Extracted data entries:
########
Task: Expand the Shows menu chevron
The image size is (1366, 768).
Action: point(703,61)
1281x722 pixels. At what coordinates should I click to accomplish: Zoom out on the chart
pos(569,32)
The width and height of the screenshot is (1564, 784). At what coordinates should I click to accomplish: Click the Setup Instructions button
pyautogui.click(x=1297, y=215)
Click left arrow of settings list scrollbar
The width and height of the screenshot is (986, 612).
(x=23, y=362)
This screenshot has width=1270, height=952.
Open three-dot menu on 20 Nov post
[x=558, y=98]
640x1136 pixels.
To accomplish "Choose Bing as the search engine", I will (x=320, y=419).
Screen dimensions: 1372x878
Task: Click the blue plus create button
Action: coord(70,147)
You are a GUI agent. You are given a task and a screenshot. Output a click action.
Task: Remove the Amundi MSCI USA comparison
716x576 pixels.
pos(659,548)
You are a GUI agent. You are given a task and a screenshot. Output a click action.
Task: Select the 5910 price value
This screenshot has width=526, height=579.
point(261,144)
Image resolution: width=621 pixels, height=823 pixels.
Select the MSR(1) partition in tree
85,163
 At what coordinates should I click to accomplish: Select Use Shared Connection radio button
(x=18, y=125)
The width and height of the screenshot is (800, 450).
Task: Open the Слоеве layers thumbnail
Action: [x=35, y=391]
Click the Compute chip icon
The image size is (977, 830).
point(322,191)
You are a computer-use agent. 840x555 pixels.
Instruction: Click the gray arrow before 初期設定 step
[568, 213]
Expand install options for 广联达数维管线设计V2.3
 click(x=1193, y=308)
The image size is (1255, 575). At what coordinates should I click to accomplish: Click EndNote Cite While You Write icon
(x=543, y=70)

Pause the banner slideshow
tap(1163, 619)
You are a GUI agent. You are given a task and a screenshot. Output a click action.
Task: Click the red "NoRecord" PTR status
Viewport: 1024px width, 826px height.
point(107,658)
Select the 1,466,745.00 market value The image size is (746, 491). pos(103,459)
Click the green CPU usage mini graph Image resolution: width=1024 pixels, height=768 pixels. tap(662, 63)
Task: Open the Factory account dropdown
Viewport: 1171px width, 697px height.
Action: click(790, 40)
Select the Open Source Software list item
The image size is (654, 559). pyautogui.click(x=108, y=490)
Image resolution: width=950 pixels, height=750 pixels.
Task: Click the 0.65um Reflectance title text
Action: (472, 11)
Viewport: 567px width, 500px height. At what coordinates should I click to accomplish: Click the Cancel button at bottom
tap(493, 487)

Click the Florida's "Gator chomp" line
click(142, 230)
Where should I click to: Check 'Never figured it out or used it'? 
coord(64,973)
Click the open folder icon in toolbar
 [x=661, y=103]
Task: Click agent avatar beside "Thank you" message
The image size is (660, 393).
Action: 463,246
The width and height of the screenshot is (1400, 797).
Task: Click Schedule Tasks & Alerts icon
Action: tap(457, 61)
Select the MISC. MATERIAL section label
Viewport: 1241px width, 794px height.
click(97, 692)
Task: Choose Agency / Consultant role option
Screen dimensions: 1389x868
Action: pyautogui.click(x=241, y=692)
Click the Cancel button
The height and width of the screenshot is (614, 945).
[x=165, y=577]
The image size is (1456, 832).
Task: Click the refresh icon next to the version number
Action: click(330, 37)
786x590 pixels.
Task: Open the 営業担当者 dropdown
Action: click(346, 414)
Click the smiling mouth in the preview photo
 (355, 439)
########
◆ **Activity**: Please retype exactly the line containing "The image size is (660, 393)." and each line after it to the end of the records, and nothing more.

◆ **Finished exercise**:
The image size is (660, 393).
Action: 463,246
The width and height of the screenshot is (1400, 797).
Task: Click Schedule Tasks & Alerts icon
Action: tap(457, 61)
Select the MISC. MATERIAL section label
Viewport: 1241px width, 794px height.
click(97, 692)
Task: Choose Agency / Consultant role option
Screen dimensions: 1389x868
Action: pyautogui.click(x=241, y=692)
Click the Cancel button
The height and width of the screenshot is (614, 945).
[x=165, y=577]
The image size is (1456, 832).
Task: Click the refresh icon next to the version number
Action: click(330, 37)
786x590 pixels.
Task: Open the 営業担当者 dropdown
Action: click(346, 414)
Click the smiling mouth in the preview photo
 (355, 439)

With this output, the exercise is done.